## TASK DETAILS
Please extend the release notes on the Looper crash fix for cookie injection, picking up right after their last sentence.

Releases: pluginslab/android-agent-bridge
v0.4.2 — cookie injection working end-to-end
Fix for the Looper crash in browser_set_cookie / browser_clear_cookies.
Android's CookieManager.setCookie and removeAllCookies must be called from a thread with a running Looper. The v0.4.1 implementation ran them directly from Ktor coroutines (no Looper), which threw removeAllCookies must be called on a thread with a running Looper.
Moved the calls into BrowserManager.setCookie / clearCookies, which post to the main handler and bridge the result back via CompletableDeferred. Tool handlers now delegate to these suspend functions.
Verified end-to-end: injected LinkedIn session cookies (li_at, JSESSIONID, bscookie, bcookie) into the WebView's jar, navigated the authenticated feed, clicked through four "Show more feed updates" buttons, and scraped 43 posts directly via browser_eval — no screenshots, no OCR, no interactive login.

## RECORD EXCERPTS

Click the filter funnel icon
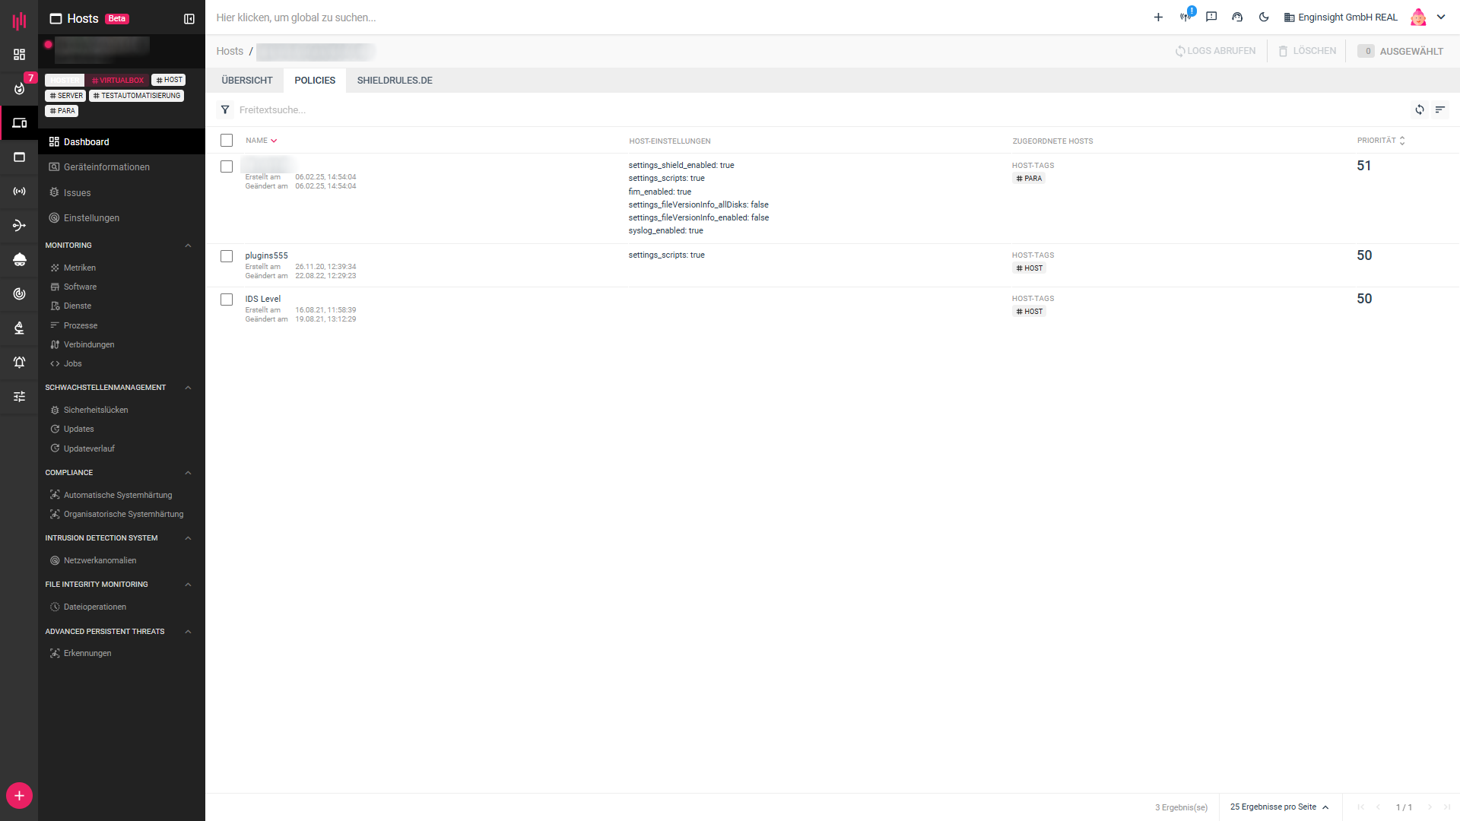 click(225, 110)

* * *

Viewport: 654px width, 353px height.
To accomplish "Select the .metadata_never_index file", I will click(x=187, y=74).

## TASK ANSWER
v0.4.1 — cookie jar injection
Two small tools: browser_set_cookie(url, cookie) and browser_clear_cookies(). Goes through Android CookieManager so HttpOnly cookies work. Lets you paste a session cookie from desktop Chrome DevTools and scrape authenticated sites without interactive login.
v0.4.0 — batch scripting (run_script + probe)
Cuts multi-step flow latency by eliminating model round-trips.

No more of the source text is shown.